In order to check the imbalance in the magnetic circuit of three-phase transformers, the magnetic balance test is used. The test begins by disconnecting the transformer neutral from the ground and applying 230V AC supply across one of the HV winding terminals and the neutral terminal. The test is repeated individually for each of the three phases before arriving at a conclusion.
Type tests are conducted to demonstrate that the transformers comply with the specified requirements, which is not covered by routine tests. There are two type tests that are widely used temperature rise test and dielectric type test.
The temperature rise test primarily determines whether the temperature rising limit of the transformer winding and oil is as per the defined specifications. For testing the temperature of oil, a thermometer is placed in a pocket in the transformer top cover while two other thermometers are placed at the inlet and outlet of the cooler bank. Hourly readings of the three thermometers are taken and the ambient temperature is measured by means of a thermometer that is placed around the transformer at three or four points.
The dielectric type test is performed in two separate steps, which involve the source voltage withstand test and the induced voltage withstand test. For the source voltage withstand test, all three line terminals of the winding are connected together and a single-phase power frequency voltage is applied for 60 seconds. The test is successful if no breakdown occurs in the dielectric of the insulation. This test is primarily used to check the main insulation source.
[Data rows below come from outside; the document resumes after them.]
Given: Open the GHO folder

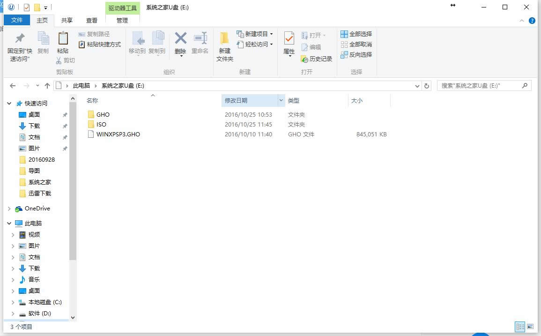Looking at the screenshot, I should [x=103, y=114].
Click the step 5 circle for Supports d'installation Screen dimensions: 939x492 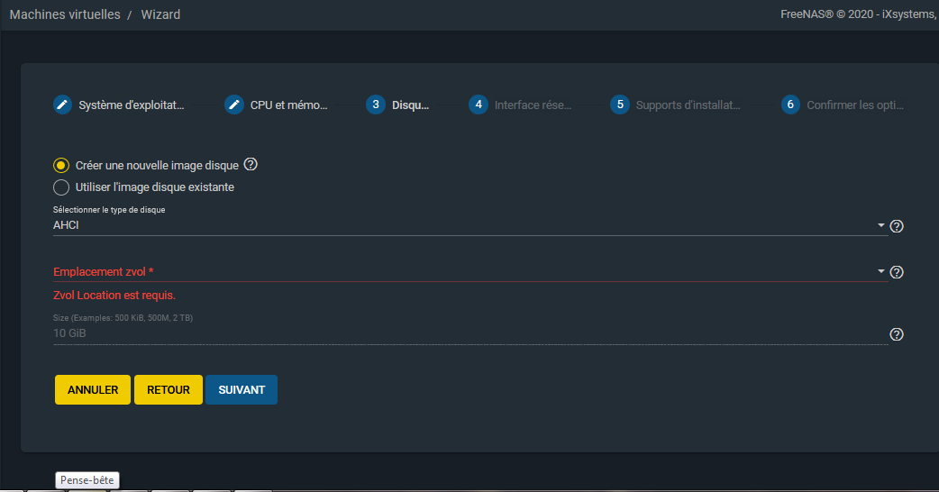pyautogui.click(x=619, y=105)
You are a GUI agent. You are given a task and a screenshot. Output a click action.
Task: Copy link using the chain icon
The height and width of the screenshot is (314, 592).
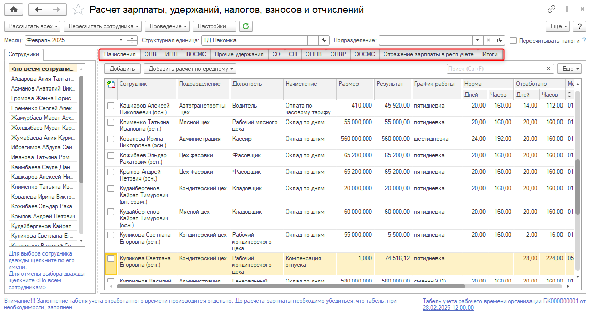coord(551,9)
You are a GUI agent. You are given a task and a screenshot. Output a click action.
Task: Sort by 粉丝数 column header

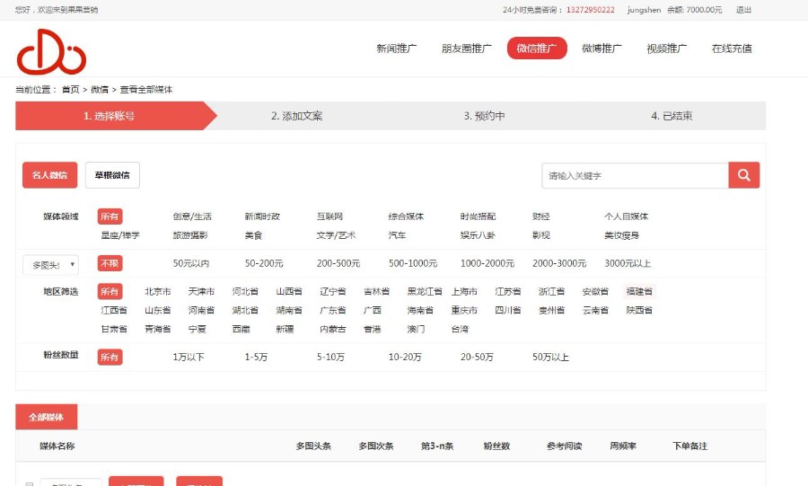tap(496, 446)
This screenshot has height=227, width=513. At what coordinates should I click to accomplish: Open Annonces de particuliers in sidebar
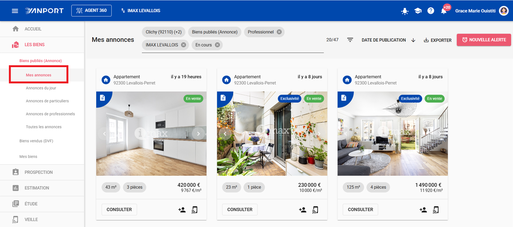(47, 101)
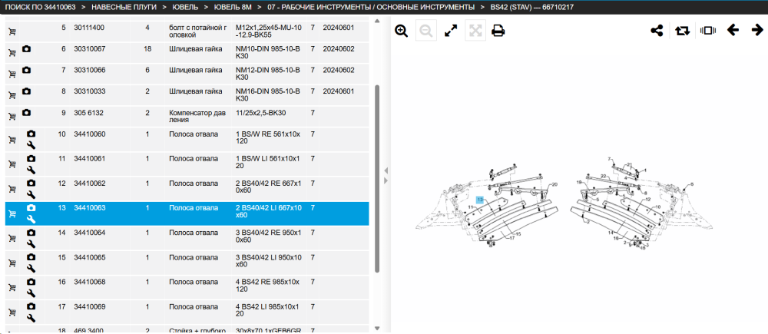
Task: Add part 34410065 to shopping cart
Action: 12,263
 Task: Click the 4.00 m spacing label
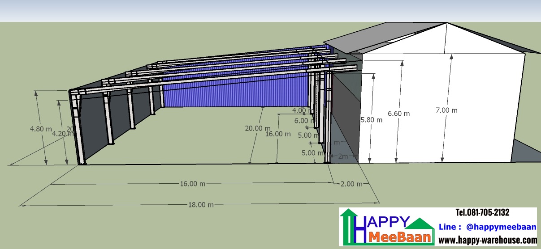(302, 110)
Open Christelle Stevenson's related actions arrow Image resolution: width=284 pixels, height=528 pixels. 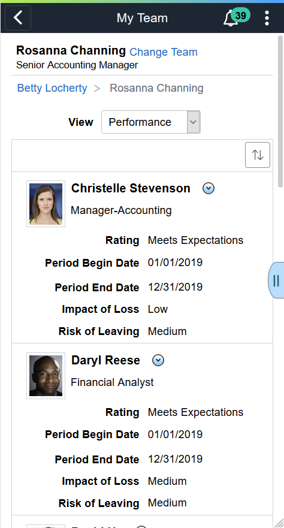(x=209, y=188)
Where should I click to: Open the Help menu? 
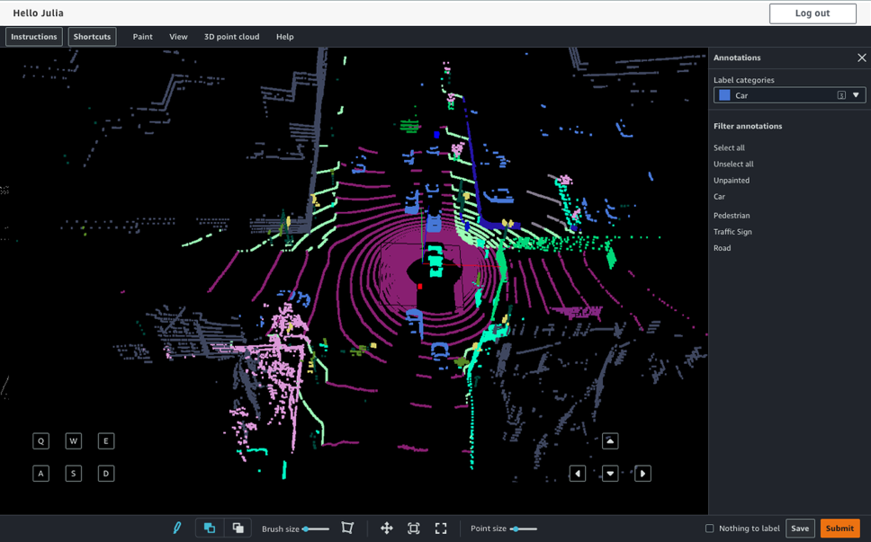pyautogui.click(x=284, y=37)
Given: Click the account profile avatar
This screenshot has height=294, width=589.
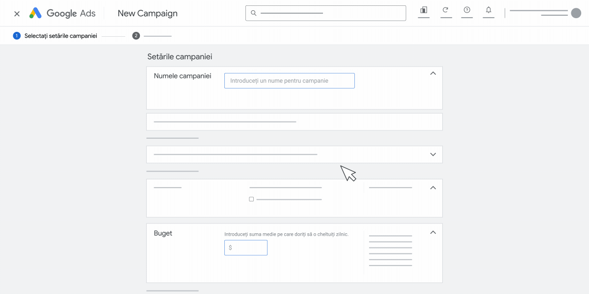Looking at the screenshot, I should [x=576, y=13].
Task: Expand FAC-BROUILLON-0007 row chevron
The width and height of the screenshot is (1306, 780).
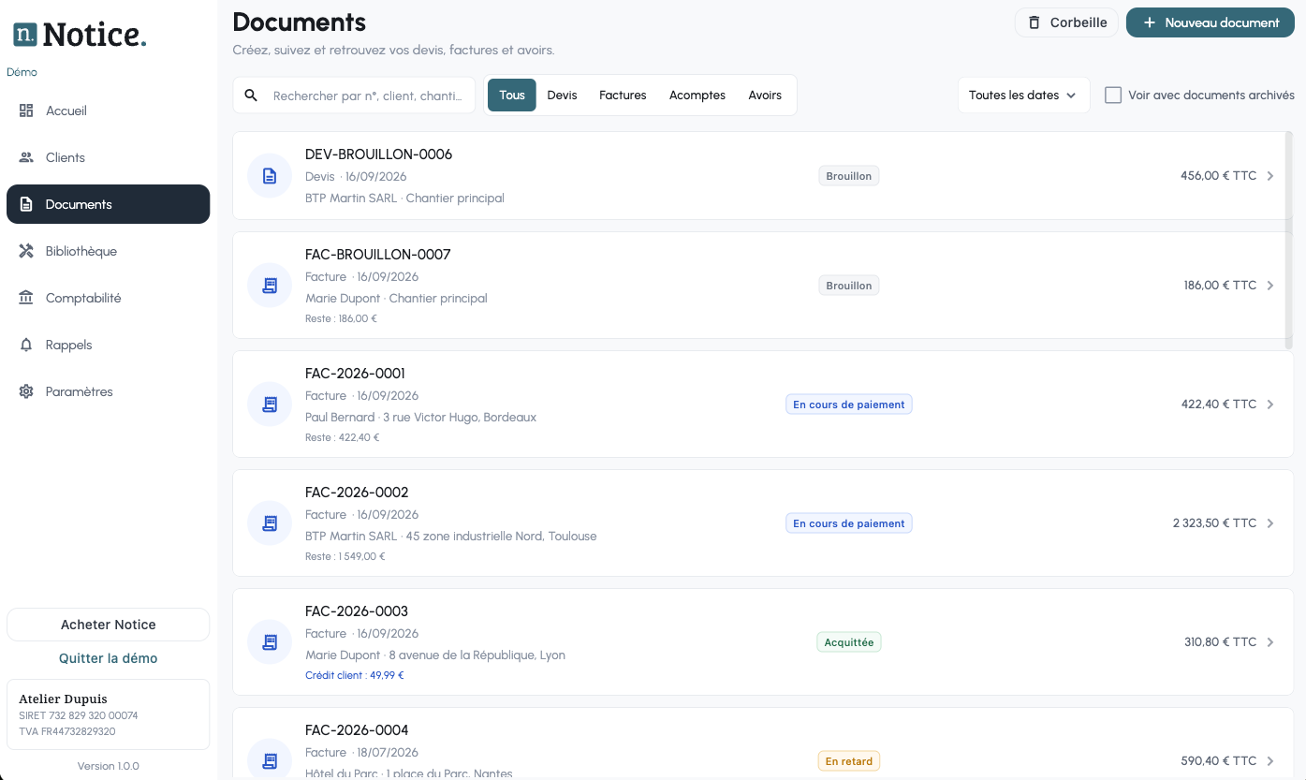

The induced voltage withstand test checks the insulation at the line end and the main insulation between windings. For this, three-phase voltage is applied to the secondary winding. The test starts with a low voltage, which is gradually increased up to the desired level. The test is declared to be successful if no break occurs at the full voltage level.
Special tests are those that are conducted for specific parameters. The short circuit withstand ability test is a kind of special test.
The short circuit test measures the ability of the transformer to withstand the mechanical and thermal stresses caused by an external short circuit. The test involves connecting the high voltage terminals to the supply bus of the testing plant. After this, the low voltage is short circuited and the testing plant parameters are adjusted to provide the rated short circuit current. After a specified duration of the short circuit, the supply is closed. The test is considered to be successful if no mechanical or waveform distortion occurs and there is no fire in the machine during the test. The transformer should be able to withstand the routine tests after the short circuit test.
Other special tests include dielectric special tests, zero-sequence impedance on three-phase transformers and the harmonic analysis of no-load current.
There are a host of tests that enable utilities to identify and measure the different performance aspects of a transformer. This highlights a significant opportunity for testing equipment manufacturers. As utilities strive to improve power quality and lower loss levels, testing standards and requirements are expected to become more stringent. This can provide a boost to the equipment manufacturing segment. Moreover, given the ongoing digitisation initiatives in the sector, testing procedures are also likely to get automated, thereby opening up the testing equipment segment to a broader range of products.